I've often said to myself, 'Okay. I will now fatten myself up by being as
unhealthy as humanly possible!' Sounds fun, right?
Beer!
Coke!
Oatmeal Creme Pies!
Eggs,
French toast,
sausage.
WHOLE MILK.
Chips,
custard,
cheeseburgers,
Ding Dongs,
frozen burritos. A
smorgasbord of
grossness.
It serves to think this might be
heaven, for the universal method of dealing with depression is to curl up on the couch with a bucket of ice cream.
Junk food is comfort, as it goes, and visions of being 'forced' to eat
brussel sprouts in childhood are case enough to be terrified of vegetables. Who would eat
spinach when presented with a
Klondike bar?
Imagine my amazement when I discovered the difficulty in continuing such a
diet. Depression's relation to junk food, I soon found, is reciprocal: chips might be my closest comfort, but they were more likely to irritate my stomach than render me satisfyingly full. French toast at any hour of the day stuffs my stomach with
syrup and makes me
gag. The more
soda I drink, the crappier my teeth feel. And Ding Dongs are just gross.
I experimented with a junk food diet again this week, apparently having forgotten what havoc it wreaks on my mood. I've been living on
cheese and
Hot Pockets. On the way home from work yesterday I stopped by the
grocery and bought a
six pack of
beer and a bag of
Doritos. I was feeling exhausted and lazy and figured it would feel good to
pig out.
Blech.
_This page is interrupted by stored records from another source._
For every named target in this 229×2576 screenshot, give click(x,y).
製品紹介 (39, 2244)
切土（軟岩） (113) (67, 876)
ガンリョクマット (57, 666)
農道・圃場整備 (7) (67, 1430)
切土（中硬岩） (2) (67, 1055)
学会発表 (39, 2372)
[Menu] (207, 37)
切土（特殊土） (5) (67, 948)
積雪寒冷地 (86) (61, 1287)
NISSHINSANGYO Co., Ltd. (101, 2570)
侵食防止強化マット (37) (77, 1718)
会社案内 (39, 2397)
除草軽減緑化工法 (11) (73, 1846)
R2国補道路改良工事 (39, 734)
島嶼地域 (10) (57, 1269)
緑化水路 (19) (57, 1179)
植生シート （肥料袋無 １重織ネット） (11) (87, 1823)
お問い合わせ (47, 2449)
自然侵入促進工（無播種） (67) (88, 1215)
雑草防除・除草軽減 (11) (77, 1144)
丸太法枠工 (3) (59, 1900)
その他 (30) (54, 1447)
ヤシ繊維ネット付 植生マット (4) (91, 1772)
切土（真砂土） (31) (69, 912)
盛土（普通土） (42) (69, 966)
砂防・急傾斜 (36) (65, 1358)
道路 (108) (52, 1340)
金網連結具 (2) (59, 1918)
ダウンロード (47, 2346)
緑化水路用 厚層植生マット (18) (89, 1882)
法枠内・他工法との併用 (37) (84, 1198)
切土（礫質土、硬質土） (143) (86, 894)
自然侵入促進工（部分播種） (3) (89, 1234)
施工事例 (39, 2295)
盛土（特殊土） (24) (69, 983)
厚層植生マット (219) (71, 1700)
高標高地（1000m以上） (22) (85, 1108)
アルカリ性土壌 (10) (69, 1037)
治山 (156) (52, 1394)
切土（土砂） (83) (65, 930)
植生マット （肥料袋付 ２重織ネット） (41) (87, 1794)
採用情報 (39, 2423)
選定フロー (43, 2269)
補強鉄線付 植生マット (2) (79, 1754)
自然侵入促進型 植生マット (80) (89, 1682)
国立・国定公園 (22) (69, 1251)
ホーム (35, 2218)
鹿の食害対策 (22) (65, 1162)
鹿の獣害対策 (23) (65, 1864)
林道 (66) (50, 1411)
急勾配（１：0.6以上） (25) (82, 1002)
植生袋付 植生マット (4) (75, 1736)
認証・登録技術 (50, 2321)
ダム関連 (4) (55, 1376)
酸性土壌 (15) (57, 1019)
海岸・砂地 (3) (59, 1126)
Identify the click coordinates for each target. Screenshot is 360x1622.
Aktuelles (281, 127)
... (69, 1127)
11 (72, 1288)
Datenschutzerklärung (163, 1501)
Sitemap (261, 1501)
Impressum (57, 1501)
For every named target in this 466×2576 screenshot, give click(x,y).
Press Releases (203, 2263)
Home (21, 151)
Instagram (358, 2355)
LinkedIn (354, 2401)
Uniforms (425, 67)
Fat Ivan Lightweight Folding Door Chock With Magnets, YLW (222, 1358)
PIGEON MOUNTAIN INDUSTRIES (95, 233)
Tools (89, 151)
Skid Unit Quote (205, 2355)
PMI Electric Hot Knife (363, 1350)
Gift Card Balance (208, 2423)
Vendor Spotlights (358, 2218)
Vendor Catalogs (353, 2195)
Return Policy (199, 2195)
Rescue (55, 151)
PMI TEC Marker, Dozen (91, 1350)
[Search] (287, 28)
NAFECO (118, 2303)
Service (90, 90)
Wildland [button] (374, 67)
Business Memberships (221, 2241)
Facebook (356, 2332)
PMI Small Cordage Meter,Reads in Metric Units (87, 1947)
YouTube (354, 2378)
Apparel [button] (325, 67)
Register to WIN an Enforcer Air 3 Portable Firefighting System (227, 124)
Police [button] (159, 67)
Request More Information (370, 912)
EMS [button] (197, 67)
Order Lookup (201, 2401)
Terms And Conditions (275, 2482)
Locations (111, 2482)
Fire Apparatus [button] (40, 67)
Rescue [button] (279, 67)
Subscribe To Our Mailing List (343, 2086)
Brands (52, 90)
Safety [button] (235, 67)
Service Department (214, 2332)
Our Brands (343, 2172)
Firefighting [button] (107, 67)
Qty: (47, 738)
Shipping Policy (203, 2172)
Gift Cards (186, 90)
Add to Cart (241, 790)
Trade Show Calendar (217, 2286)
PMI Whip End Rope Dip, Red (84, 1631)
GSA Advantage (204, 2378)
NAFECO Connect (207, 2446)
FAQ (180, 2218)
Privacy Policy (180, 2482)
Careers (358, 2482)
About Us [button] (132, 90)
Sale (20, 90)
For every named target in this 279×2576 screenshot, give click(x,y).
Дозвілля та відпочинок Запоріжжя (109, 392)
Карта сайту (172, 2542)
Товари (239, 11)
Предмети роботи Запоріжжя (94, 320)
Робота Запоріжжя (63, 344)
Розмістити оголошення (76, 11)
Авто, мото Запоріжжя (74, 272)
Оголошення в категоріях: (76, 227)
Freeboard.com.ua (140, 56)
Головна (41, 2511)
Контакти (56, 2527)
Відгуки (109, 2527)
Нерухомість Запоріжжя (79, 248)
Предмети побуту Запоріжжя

I repeat: blech.
I tried, really I did, but I spent the whole night wondering why I wanted to sink into the sheets of my bed like a disgusting
blob. Today I drove home from an appointment wanting to douse myself with
Welch's grape juice. You know it's bad when you start craving
canned fruit. I would die for a
mandarin orange, I thought. Just a fucking orange.
When I got home I ate a gigantic bowl of
lima beans.
Fuck it, I thought. They're cheaper than Hot Pockets.